**Set tasks**
A: According to the article on the U.S.-Israel strikes against Iran, how many targets has the U.S. military struck?
B: Continue the article on the U.S.-Israel strikes against Iran, starting after its final sentence.

**Source text**
Trump has launched heavy blows against Venezuela and Iran without leaving the Chinese Communist Party any face at all. This has shaken the Chinese Communist Party’s image as the leader of the “little brother” countries, and Xi Jinping is like a mute person swallowing bitter herbs, suffering but unable to speak.
[People News] The U.S.-Israel military action “Epic Fury” is delivering devastating, crushing blows against Iran. The core institutions of the Iranian regime have been hit hard one after another, causing breaks in the chain of command and serious difficulties in military coordination. A U.S. Department of Defense report shows that the U.S. military has destroyed more than 20 Iranian naval vessels and submarines, achieved complete control of Iranian airspace, and struck more than 2,000 targets, including missile launchers, drone facilities, and command centers.
With overwhelming superiority, the U.S. military has rapidly established dominance in the air and at sea, and the doomsday of Iran’s current regime is near. At this moment, global attention and public opinion have, without prior coordination, focused on the great helmsman of the East and Iran’s backstage boss, Xi Jinping. The permanent removal of Khamenei, for the Chinese Communist Party, is not some distant butterfly effect, but an earth-splitting, mountain-shaking collapse right before its eyes.

**Given data**
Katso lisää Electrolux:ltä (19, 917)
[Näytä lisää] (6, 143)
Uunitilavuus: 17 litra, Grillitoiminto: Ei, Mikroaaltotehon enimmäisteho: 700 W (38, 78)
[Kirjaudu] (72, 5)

**Task answers**
A: More than 2,000 targets, including missile launchers, drone facilities, and command centers.

B:
The collapse of Iran’s mullah regime will deliver severe shocks and far-reaching effects to the Chinese Communist Party’s energy security, economic lifeline, geopolitical and diplomatic position, as well as to the political authority of the Xi-style dictator.
Oil cut off
With the Strait of Hormuz changing hands, the Chinese Communist Party’s oil and energy security is flashing red, and Xi Jinping’s strategy of prying loose the petrodollar settlement system has ended in ruin.
A Fox News report on March 4, 2026, pointed out that the United States has destroyed the main strength of Iran’s navy, resulting in the fact that “there is not a single Iranian ship sailing in the Arabian Gulf, the Strait of Hormuz, or the Gulf of Oman.” White House Press Secretary Karoline Leavitt emphasized that the United States has “eliminated the Iranian regime’s navy,” which means that Iran has already lost actual control over the Strait of Hormuz.
The Strait of Hormuz carries about 20% of the world’s oil transportation volume, with an average of more than 20 million barrels of crude oil passing through it every day. As the world’s largest oil importer, the Chinese Communist Party imported 11.6 million barrels of crude oil per day in 2025, of which the Middle East accounted for about 40% to 50%, and Iran supplied about 13% to 14%, or about 1.38 million barrels per day. If the United States controls the Strait of Hormuz, the Chinese Communist Party will face the risk of having its supply strangled at any time.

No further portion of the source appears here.